*** Opening Material shown ***
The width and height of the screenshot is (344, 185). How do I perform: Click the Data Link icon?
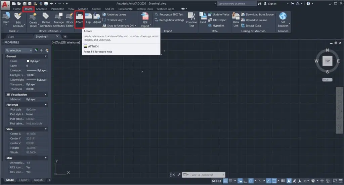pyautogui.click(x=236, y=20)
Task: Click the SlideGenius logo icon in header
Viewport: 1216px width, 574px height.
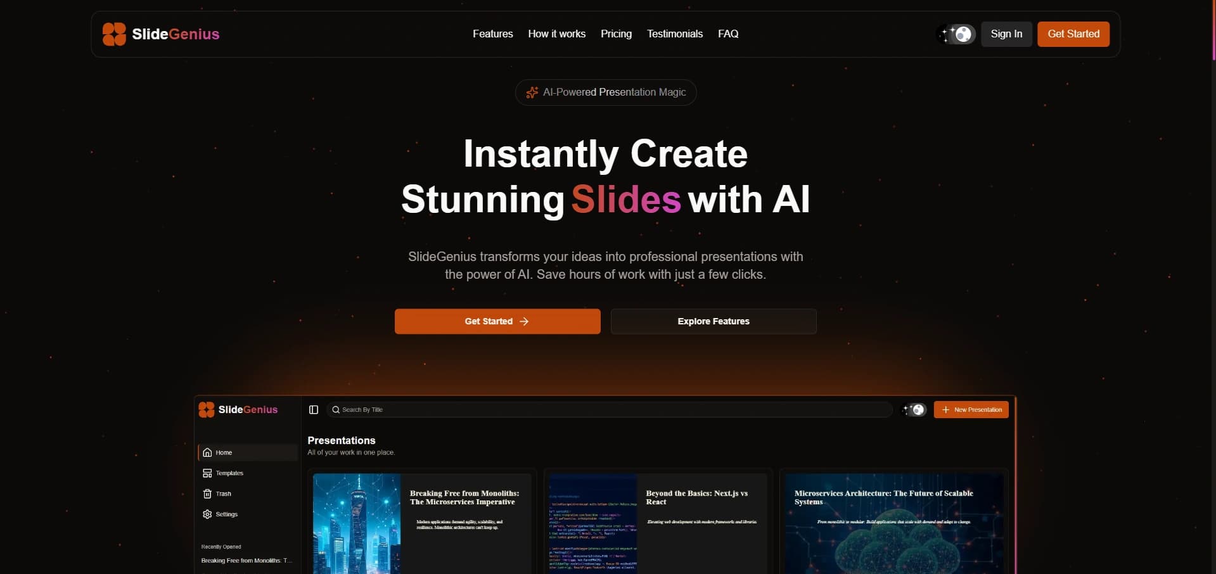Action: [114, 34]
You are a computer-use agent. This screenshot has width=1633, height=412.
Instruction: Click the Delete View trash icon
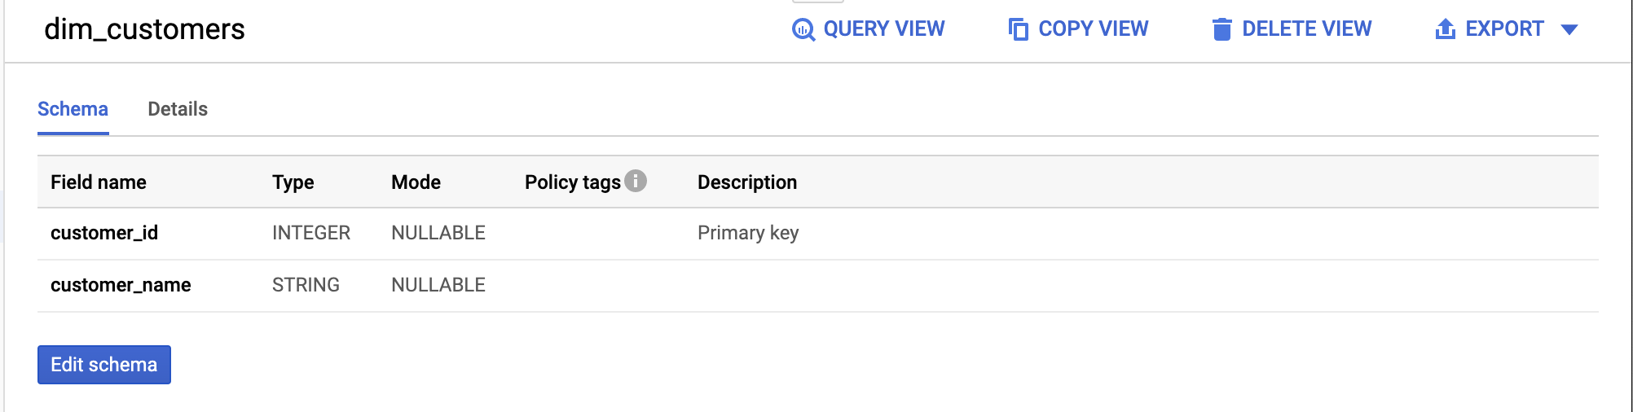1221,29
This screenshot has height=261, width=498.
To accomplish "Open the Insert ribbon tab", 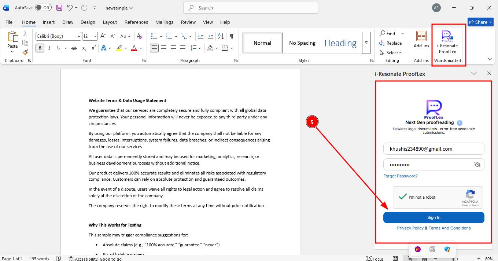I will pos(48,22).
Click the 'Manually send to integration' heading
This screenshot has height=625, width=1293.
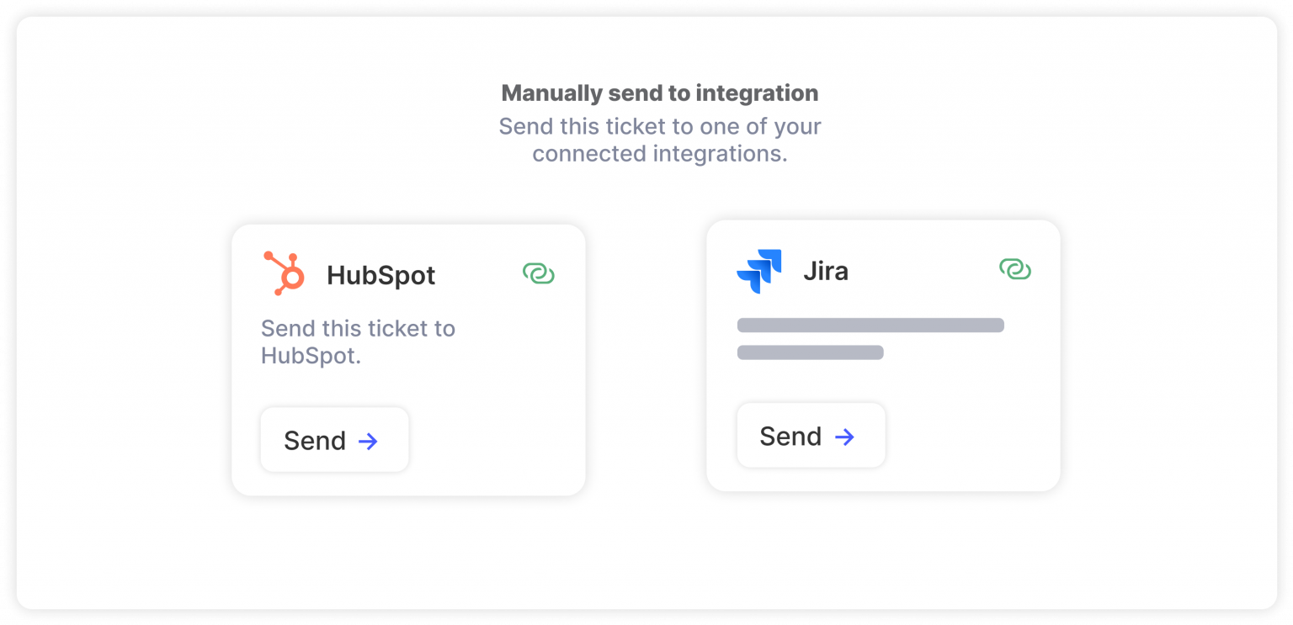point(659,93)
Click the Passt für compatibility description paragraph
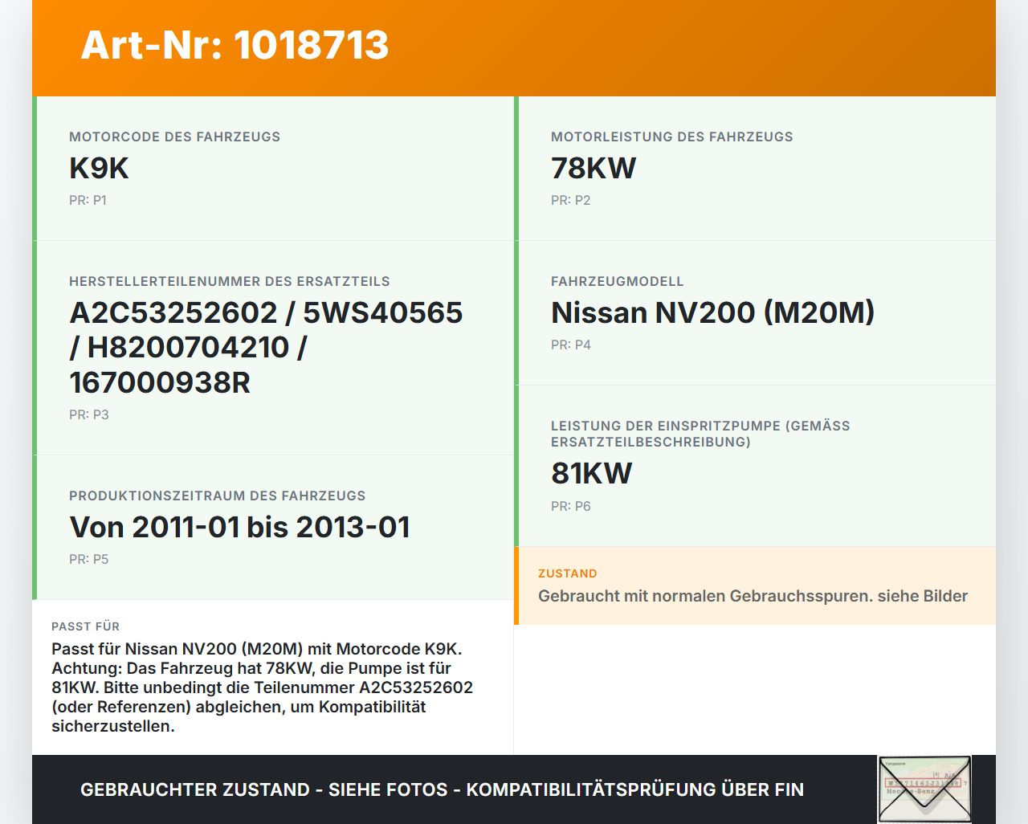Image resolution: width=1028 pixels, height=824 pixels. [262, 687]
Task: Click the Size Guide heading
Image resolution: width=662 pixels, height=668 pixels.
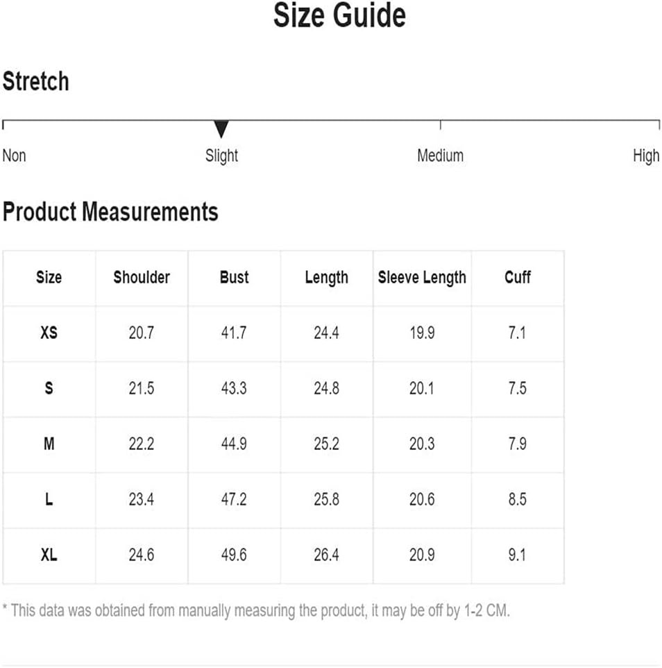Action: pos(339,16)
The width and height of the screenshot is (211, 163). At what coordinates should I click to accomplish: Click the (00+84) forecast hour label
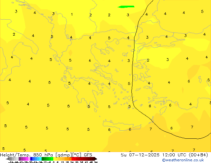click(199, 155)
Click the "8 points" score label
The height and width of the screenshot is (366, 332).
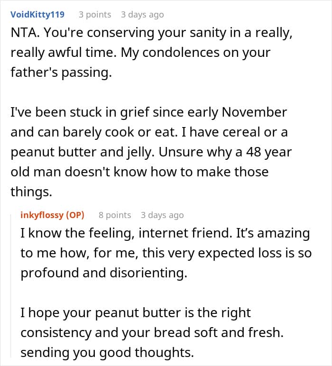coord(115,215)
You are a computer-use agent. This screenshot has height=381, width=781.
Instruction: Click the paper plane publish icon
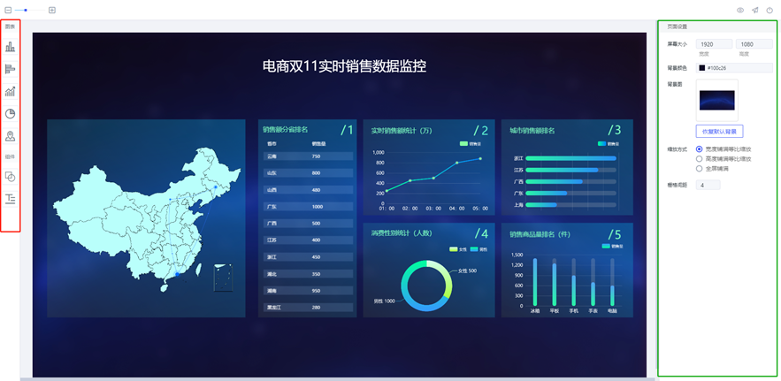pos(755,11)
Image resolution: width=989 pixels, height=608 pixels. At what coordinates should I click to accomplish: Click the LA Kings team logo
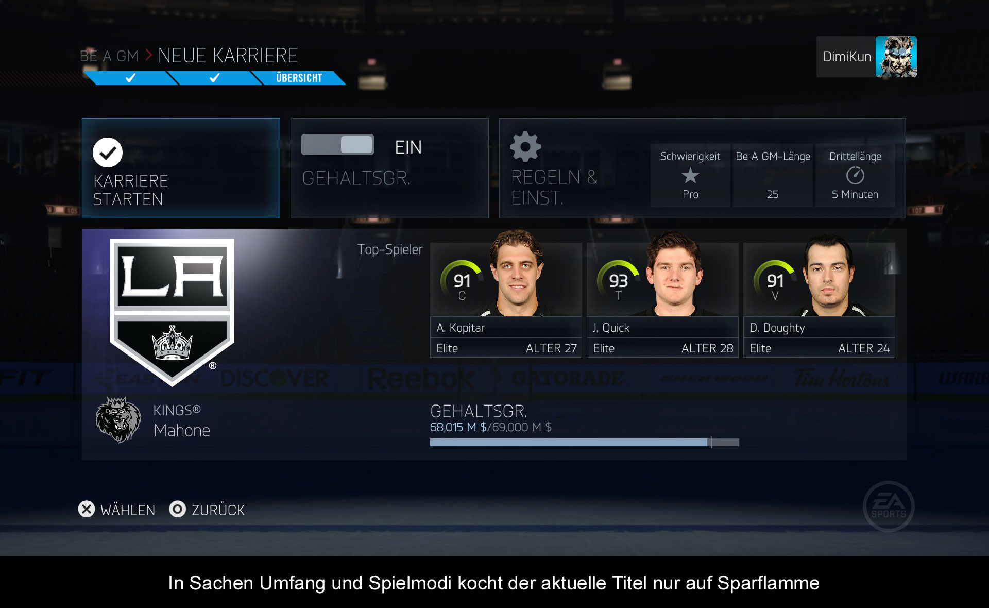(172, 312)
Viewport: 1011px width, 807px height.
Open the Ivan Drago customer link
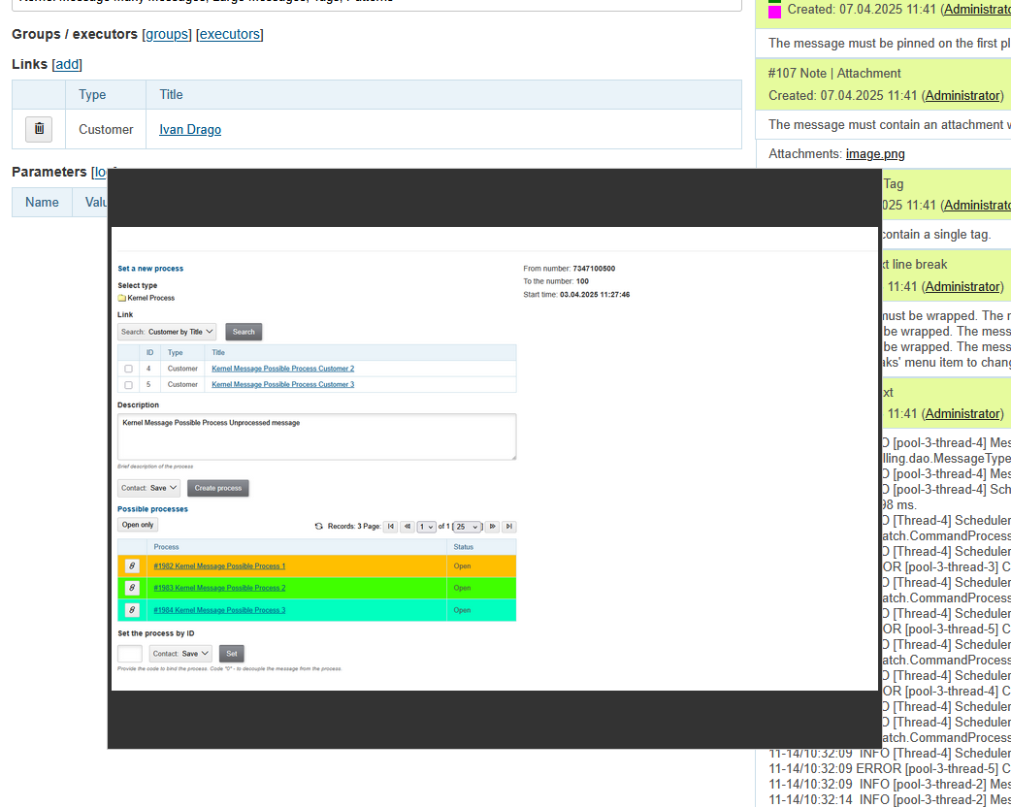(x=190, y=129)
*** Closing Material shown ***
◆ **Your assignment**:
Count the lines above holding "Task". Give only the number.

◆ **Response for this exercise**:
2